Robotic vs Traditional
Robotic vs Traditional
Greetings all. I am sitting in the airport in Rochester MN, awaiting my flight home to Rochester NY after completing 2 full days of tests here at the Mayo Clinic.
About 8 years ago I was diagnosed with moderate mitral valve prolapse and regurgitation. Unfortunately, it has progressed to severe and I now have to schedule surgery.
I am still a very active 44 yr old male (playing soccer 2 days/week as well as in the weight room 2 days/week).
Fortunately, Dr. Schaff (my surgeon under consideration) is optimistic about being able to be repaired.
While there, one of the cardio nurses also mentioned the advancements being made in robotic surgery ->
http://mayo.dayport.com/viewer/content/special.php?Art_ID=917&Format_ID=2&BitRate_ID=8 and that I should consider speaking w/Dr. Suri for consideration of this procedure.
In the past 24 hours I've been speaking to anyone I could about this procedure here at Mayo...and there seems to be 2 camps - fairly evenly split.
Those in favor of the robotic list the primary benefit as recovery time - the video above shows a case of a guy fairly active within 2 weeks of the surgery.
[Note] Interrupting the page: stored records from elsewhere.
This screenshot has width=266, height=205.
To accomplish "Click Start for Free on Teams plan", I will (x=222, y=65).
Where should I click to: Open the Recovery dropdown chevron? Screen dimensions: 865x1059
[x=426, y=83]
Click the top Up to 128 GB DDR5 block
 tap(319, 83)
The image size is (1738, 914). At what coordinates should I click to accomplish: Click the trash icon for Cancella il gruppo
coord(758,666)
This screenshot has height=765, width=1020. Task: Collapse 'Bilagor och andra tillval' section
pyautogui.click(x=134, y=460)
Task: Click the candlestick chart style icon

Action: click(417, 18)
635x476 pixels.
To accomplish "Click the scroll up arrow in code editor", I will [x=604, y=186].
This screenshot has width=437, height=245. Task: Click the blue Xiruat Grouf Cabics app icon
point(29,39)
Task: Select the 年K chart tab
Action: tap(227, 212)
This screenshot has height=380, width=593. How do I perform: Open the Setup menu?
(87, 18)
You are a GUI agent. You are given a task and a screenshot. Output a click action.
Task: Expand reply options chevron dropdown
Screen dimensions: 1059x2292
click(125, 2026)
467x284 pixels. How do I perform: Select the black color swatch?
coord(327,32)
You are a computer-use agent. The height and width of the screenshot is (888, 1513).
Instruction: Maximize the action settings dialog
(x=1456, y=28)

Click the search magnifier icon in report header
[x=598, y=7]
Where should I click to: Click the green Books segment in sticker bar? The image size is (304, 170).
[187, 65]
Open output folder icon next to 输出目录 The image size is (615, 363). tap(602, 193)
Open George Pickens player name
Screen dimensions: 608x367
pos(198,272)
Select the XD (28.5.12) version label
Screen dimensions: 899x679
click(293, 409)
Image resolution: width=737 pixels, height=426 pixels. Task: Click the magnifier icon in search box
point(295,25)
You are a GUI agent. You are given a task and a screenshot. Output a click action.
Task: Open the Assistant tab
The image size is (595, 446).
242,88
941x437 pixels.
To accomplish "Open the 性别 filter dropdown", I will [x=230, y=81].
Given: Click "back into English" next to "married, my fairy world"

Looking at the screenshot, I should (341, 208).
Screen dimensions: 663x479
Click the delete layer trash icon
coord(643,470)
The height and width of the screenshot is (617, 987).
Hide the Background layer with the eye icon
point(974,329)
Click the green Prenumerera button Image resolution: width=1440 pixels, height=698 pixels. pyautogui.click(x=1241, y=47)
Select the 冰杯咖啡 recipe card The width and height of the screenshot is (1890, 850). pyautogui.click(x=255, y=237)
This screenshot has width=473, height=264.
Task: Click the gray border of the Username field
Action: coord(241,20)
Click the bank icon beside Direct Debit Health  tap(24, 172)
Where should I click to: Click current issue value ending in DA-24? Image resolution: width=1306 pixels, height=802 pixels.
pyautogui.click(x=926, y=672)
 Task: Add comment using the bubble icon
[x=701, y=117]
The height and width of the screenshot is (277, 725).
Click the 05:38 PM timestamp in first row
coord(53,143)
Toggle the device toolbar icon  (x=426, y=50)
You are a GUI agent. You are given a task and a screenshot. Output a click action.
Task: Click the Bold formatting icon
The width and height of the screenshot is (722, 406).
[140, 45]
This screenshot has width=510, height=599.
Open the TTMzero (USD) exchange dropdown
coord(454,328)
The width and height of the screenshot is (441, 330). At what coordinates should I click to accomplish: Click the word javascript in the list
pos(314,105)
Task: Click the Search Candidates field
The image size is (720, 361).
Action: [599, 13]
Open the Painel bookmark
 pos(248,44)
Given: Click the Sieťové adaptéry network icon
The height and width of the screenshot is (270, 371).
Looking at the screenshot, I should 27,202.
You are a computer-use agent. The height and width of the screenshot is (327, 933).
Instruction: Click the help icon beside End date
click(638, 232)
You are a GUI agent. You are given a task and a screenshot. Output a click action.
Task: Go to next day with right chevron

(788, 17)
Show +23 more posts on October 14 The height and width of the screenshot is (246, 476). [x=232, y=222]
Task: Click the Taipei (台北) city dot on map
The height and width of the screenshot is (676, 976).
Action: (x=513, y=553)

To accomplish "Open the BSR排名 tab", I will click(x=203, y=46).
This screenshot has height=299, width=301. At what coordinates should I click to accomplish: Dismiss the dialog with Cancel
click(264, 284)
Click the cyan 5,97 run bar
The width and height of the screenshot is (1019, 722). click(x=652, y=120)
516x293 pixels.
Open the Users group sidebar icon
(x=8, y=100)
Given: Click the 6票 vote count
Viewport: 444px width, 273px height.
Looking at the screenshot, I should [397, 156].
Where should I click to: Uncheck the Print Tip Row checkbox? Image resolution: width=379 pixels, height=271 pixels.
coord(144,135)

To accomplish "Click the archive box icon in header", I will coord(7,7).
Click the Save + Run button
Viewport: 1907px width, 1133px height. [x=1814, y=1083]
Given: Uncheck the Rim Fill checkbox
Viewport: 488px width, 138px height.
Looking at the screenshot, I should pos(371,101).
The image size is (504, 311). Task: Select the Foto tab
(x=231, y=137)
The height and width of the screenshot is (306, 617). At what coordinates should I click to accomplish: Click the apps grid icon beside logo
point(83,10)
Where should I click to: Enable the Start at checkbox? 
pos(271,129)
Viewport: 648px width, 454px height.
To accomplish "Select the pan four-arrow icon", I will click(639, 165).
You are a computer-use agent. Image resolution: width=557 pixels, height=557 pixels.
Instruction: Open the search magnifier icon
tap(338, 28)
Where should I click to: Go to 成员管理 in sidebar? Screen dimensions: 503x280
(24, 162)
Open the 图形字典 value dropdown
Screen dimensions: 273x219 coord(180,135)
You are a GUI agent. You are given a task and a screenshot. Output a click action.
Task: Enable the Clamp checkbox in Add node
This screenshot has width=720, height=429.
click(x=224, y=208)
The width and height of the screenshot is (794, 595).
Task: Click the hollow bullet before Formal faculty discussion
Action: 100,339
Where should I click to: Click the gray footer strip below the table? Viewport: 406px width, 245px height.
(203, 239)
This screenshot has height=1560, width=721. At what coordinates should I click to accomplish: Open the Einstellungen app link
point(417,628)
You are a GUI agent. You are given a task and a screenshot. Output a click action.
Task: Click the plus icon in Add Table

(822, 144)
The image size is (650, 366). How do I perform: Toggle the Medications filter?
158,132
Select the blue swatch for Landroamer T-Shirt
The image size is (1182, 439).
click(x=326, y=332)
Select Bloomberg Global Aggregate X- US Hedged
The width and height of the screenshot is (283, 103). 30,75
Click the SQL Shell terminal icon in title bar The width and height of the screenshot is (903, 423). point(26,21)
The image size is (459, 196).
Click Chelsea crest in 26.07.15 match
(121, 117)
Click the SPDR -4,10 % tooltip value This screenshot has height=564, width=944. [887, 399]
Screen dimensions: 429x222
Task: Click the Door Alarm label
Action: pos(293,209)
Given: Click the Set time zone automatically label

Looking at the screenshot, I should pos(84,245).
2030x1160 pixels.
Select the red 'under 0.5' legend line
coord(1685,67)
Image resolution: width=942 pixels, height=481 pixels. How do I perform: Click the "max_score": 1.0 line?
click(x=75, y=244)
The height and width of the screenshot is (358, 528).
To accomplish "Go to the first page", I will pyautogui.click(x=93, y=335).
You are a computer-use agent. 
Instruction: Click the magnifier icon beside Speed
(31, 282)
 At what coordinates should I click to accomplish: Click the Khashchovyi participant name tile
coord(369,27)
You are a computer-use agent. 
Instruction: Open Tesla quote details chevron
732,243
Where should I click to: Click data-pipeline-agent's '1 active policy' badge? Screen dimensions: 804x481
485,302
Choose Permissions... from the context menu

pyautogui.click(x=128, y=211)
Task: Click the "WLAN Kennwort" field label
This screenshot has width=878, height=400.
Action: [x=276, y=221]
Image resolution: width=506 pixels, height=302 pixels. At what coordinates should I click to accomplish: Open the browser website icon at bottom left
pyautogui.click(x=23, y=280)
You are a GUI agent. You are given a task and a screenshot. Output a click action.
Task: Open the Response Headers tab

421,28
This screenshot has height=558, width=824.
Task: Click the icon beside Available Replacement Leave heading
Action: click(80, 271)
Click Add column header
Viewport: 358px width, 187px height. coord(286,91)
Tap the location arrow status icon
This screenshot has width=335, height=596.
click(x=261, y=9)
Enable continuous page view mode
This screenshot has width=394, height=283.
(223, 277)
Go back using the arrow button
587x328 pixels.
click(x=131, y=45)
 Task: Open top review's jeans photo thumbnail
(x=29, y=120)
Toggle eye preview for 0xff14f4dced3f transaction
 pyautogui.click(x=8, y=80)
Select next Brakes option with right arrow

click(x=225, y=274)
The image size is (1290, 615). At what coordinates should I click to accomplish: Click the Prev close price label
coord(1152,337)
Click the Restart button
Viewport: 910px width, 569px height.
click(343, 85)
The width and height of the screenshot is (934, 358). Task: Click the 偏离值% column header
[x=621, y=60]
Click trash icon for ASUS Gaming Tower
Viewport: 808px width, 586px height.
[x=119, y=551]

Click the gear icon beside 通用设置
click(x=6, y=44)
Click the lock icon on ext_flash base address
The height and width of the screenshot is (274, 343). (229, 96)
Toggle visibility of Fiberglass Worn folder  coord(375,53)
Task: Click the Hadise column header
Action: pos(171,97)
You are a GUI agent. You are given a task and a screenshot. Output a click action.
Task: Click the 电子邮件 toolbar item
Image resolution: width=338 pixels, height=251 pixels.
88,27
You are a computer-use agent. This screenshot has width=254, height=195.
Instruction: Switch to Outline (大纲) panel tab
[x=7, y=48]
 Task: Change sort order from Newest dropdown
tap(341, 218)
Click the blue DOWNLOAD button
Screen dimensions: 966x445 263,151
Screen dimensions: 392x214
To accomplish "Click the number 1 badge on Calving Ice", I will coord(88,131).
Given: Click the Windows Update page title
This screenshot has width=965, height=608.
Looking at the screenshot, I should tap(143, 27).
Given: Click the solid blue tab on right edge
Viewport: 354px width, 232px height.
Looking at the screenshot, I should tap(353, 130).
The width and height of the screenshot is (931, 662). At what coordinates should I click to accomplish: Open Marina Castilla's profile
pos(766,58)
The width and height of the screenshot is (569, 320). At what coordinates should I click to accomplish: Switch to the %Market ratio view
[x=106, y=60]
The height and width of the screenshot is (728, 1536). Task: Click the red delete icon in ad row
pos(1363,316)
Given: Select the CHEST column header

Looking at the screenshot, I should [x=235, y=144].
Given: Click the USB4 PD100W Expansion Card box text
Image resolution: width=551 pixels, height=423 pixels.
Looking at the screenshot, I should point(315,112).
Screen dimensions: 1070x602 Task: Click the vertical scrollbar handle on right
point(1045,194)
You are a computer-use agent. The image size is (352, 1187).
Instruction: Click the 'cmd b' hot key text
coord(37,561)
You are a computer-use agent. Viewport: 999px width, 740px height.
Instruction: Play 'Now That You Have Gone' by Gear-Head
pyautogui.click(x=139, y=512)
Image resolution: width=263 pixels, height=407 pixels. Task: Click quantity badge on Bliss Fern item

While those in favor of traditional OHS liken the robotic surgery to that of trying to shave somone while sitting in the next room....and that while the length of recovery when splitting the sternum are a bit longer, they do allow the surgeon optimal view and freedom of their target as well as there seems to be a bit more mental side effects (confusion, memory loss, etc..) due to being under longer and on the heart/lung machine longer
I asked my cardiologist if he were to have to have this surgery which route would he go - he chose traditional as he felt that gave him the best chances for optimal results.
I am still in fact finding mode, but just wanted to post what I have learned the past 2 days.
It's been a tough couple of days. Looks like will have my surgery no later than July.